Your goal:
Write out exactly the lines running from the one with "Task: Click info icon beside target keywords" to the end of the data, including both of those lines and excluding pictures.

------------------------------------

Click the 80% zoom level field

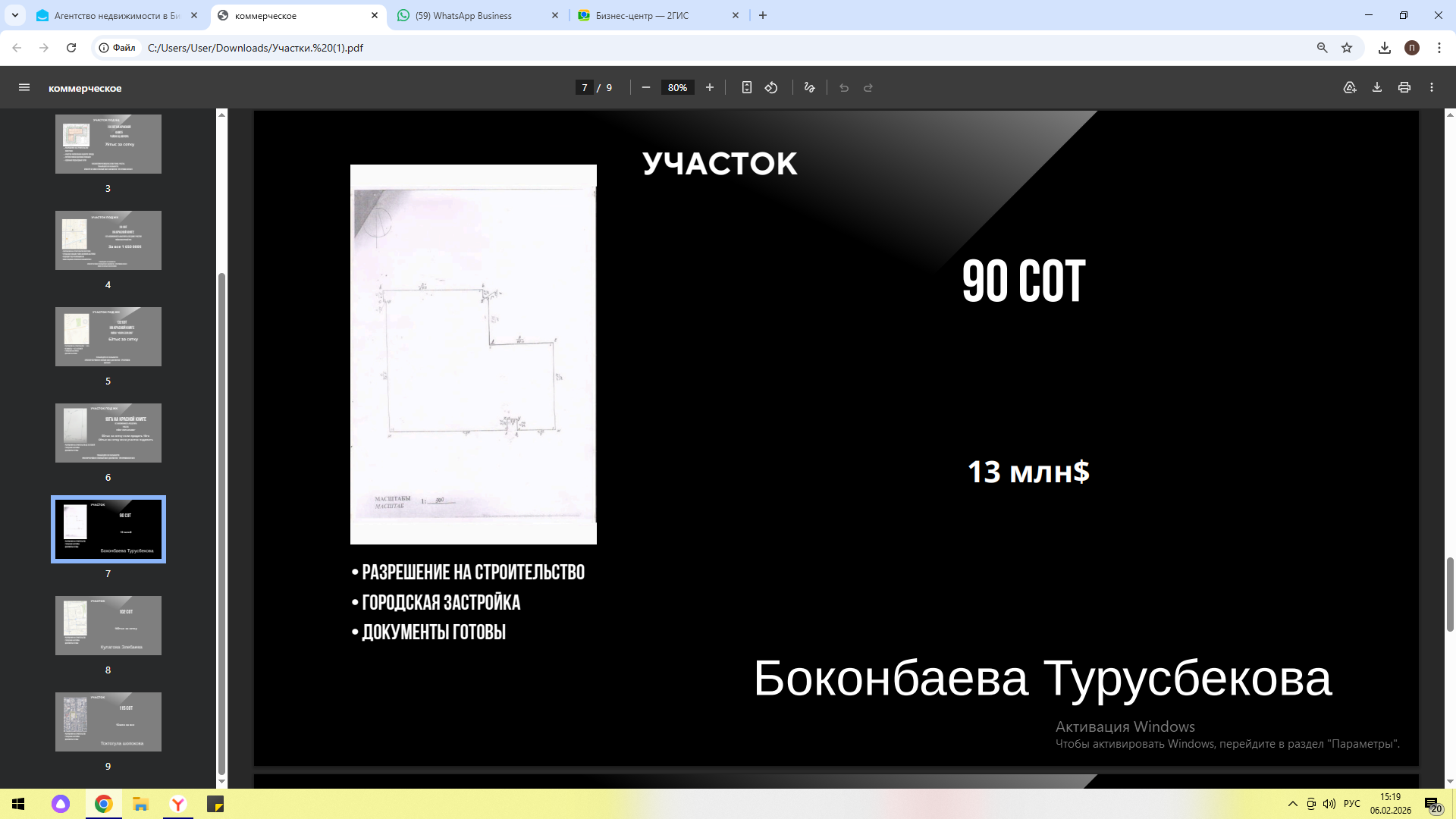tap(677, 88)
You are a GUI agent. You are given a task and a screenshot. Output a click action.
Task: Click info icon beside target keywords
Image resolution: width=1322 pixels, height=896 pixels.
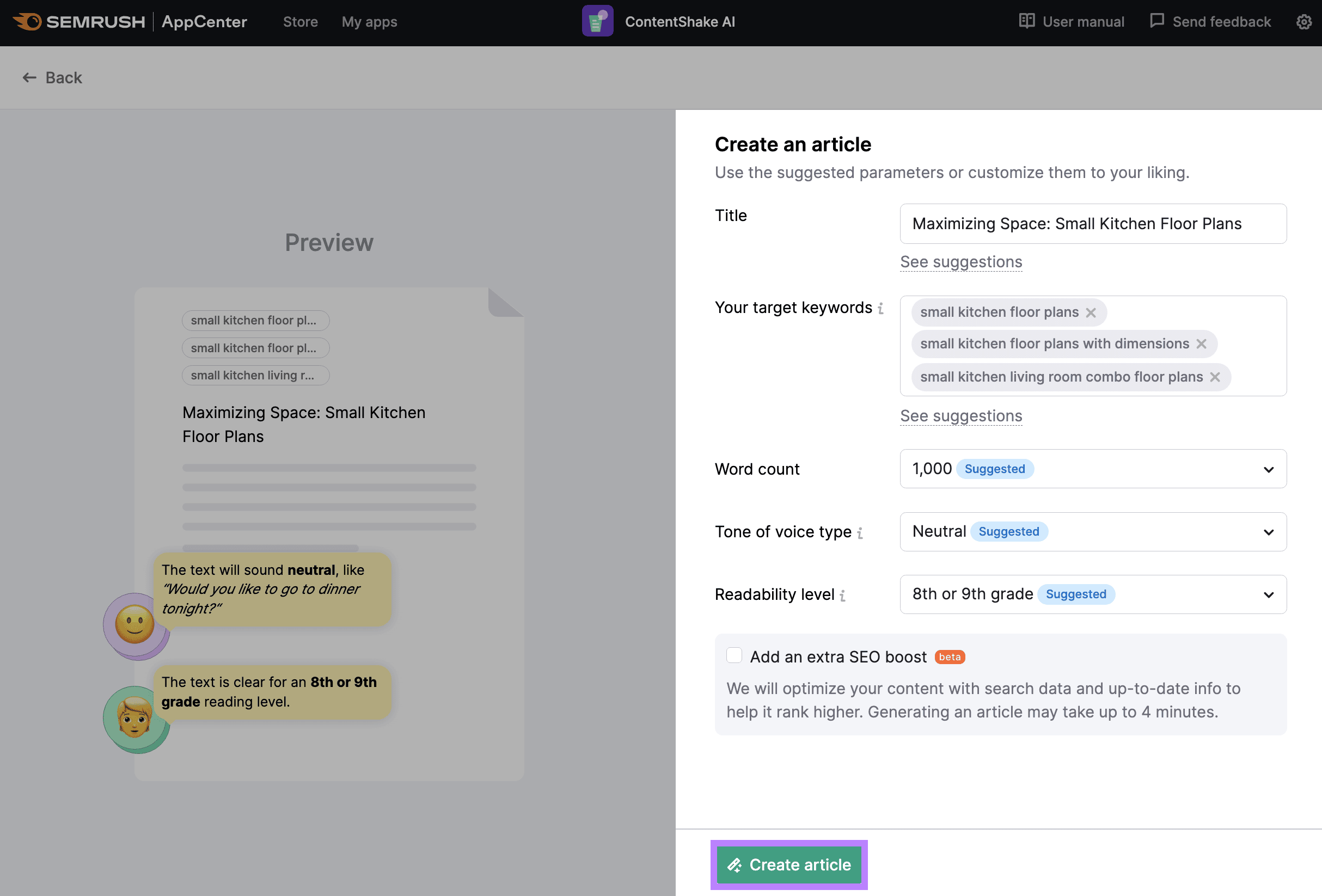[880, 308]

------------------------------------

Answer below:
Task: Click info icon beside target keywords
Image resolution: width=1322 pixels, height=896 pixels.
[880, 308]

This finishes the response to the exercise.